No changes are needed in current legislation to bar vessels flying the Malvinas flag from entering Uruguayan ports, but Uruguay also speculates that if the vessels change to the English flag there will be no problems, according to a report from the Foreign Affairs ministry.
“It is clear we don’t need to make changes to current legislation” for the implementation of the Mercosur decision barring Malvinas flagged vessels said Uruguay’s Foreign Affairs minister Luis Almagro based on a report from the head of the Ministry’s International Law issues Desk, Carlos Mata.
“This reaffirms the fact that it is not possible to allow access to Uruguayan ports of any vessel flying such a flag”, said Almagro in a letter sent to the Ministry of Defence.
Thus Uruguayan government officials and from the private sector coincide that vessels with certificates awarded by the Falklands only need to fly the UK flag and not from the Islands to continue operating in Montevideo.

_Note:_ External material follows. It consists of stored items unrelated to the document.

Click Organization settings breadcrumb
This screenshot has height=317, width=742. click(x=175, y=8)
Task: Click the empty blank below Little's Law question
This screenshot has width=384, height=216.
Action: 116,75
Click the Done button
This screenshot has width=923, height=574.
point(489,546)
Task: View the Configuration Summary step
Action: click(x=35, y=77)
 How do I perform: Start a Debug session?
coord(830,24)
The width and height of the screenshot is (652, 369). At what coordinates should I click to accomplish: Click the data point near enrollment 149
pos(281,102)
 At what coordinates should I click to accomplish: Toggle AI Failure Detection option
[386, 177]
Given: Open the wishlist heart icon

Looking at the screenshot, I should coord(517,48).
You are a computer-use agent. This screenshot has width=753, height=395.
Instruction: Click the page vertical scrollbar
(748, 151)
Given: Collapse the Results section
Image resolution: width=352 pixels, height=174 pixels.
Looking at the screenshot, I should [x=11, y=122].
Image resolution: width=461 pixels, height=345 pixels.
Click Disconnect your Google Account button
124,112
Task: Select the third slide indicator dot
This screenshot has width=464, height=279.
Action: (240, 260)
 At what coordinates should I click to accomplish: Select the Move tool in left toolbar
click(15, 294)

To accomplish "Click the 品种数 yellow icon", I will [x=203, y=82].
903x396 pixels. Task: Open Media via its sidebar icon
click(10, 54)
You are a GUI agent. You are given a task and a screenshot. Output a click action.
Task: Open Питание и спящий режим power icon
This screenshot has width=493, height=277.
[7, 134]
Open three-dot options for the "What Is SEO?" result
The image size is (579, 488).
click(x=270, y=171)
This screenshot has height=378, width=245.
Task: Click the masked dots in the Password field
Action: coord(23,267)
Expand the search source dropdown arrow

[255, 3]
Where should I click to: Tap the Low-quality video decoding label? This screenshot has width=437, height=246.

This way Uruguayan president Jose Mujica will be able to comply with his decision to bar vessels with flying the Malvinas flag but at the same time not affect other vessels, mainly fishing vessels from Spanish companies, which generate several million dollars for services and taxes in Montevideo, said Almagro.
However the Uruguayan services private sector is not so sure changing of flat can be that easy, since it is not an automatic process and certain certificates must be obtained for such an operation.
Maritime Law expert Alejandro Sciarra pointed out that the UK admits as a subsidiary the Falklands flag which “belongs to the UK”, but contains a “particular individualization”.
Sciarra believes that flying the English flag on Falklands vessels “won’t be automatic” and strongly argued that the UK might not yield since it is not in line with its current policy towards Malvinas and could also be interpreted as a demonstration of weakness before Mercosur (and Argentina).
The Uruguayan law expert also indicated that the Spanish fishing vessels currently operating from Malvinas and Montevideo could easily move to alternative ports, for example, in Namibia.